Delete files from fileshare after Data Transfer to Blob

The Data Transfer component doesn't have an option to delete files after moving successfully. Does anyone have an example script to purge the source files from the fileserver?

Hi @Treaders​,

There are a couple ways to accomplish this if the Data Transfer component doesn't delete the files after moving them.

If you are leveraging an SMB fileshare as the source to load the Blob destination. One way would be to get a list of the paths to the files that will or have been moved and push those into a Grid Variable. You could then iterate over the Grid Variable and execute a Python script that would delete the files. Here is a good example of connecting to an SMB fileshare and deleting files in the share using Python: https://stackoverflow.com/questions/44871317/pysmb-delete-recursively-folder-sub-folder-and-files

I hope this helps in some way. Please feel free to let us know if you have more information that will help us give you a more direct answer. Thanks for contributing

Hi @Bryan​ , Just to update you that after enabling the firewalls between source and target, the pysmb process works for clearing up on prem files. I've also created a separate Bash script utilising the Azure CLI to run some maintenance scripts on Blob as well.

Thanks for your initial response.

@Treaders​ I am also trying to do the same thing but stuck. Could you please tell me how did you resolve this?

Hi,

 

I've learnt quite a bit since this initial question and my initial approach. To answer your question first though, I used a python script to delete the files after transfering.

 

###

# Job deletes files from on-premise file share after ingestion into Blob store. 

# No archive is required as copy in blob archive.

###

 

from smb.SMBConnection import SMBConnection

 

dry_run = False   # Set to True to test if all files/folders can be "walked". Set to False to perform the deletion.

userID = ev_onprem_irvm_serviceaccount

password = jv_decrypt

client_machine_name = 'testclient'    # Usually safe to use 'testclient'

server_name = ev_onprem_irvm_name    # Must match the NetBIOS name of the remote server

server_ip = ev_onprem_irvm_ip  # Must point to the correct IP address

domain_name = ev_onprem_irvm_auth_domain # Safe to leave blank, or fill in the domain used for your remote server

shared_folder = ev_onprem_irvm_sharename # Set to the shared folder name

 

conn = SMBConnection(userID, password, client_machine_name, server_name, domain=domain_name, use_ntlm_v2=True, is_direct_tcp=True)
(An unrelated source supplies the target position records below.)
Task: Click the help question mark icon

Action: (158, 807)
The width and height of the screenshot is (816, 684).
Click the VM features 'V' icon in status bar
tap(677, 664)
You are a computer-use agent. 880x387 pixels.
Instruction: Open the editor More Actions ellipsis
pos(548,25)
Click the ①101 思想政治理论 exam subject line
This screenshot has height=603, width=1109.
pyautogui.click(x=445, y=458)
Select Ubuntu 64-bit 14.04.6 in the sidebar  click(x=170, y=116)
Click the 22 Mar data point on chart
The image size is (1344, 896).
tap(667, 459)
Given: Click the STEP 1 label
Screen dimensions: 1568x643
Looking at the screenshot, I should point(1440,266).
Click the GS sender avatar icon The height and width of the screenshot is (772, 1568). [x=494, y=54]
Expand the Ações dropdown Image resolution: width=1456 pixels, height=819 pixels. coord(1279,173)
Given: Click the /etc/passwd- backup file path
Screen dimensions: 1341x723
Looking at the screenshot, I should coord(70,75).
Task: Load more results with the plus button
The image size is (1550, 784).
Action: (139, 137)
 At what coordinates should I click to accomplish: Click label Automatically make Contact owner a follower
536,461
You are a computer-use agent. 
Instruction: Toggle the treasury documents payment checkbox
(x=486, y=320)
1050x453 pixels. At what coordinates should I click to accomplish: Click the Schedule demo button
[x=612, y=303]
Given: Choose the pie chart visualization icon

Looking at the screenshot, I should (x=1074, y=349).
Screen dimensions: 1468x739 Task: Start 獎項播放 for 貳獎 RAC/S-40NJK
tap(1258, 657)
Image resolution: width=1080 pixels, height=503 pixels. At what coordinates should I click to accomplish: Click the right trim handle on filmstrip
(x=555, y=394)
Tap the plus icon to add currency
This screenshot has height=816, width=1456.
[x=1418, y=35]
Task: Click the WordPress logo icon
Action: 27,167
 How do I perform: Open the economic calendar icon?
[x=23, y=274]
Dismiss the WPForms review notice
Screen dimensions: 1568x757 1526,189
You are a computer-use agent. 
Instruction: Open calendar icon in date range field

conn.connect(server_ip, 445)

 

def walk_path(path):

  print('Scanning path:', path)

  for p in conn.listPath(shared_folder, path):

    if p.filename!='.' and p.filename!='..':

      parentPath = path

      if not parentPath.endswith('/'):

        parentPath += '/'

 

      if p.isDirectory:

        print("Ignoring Subdirectories")

      #  walk_path(parentPath+p.filename)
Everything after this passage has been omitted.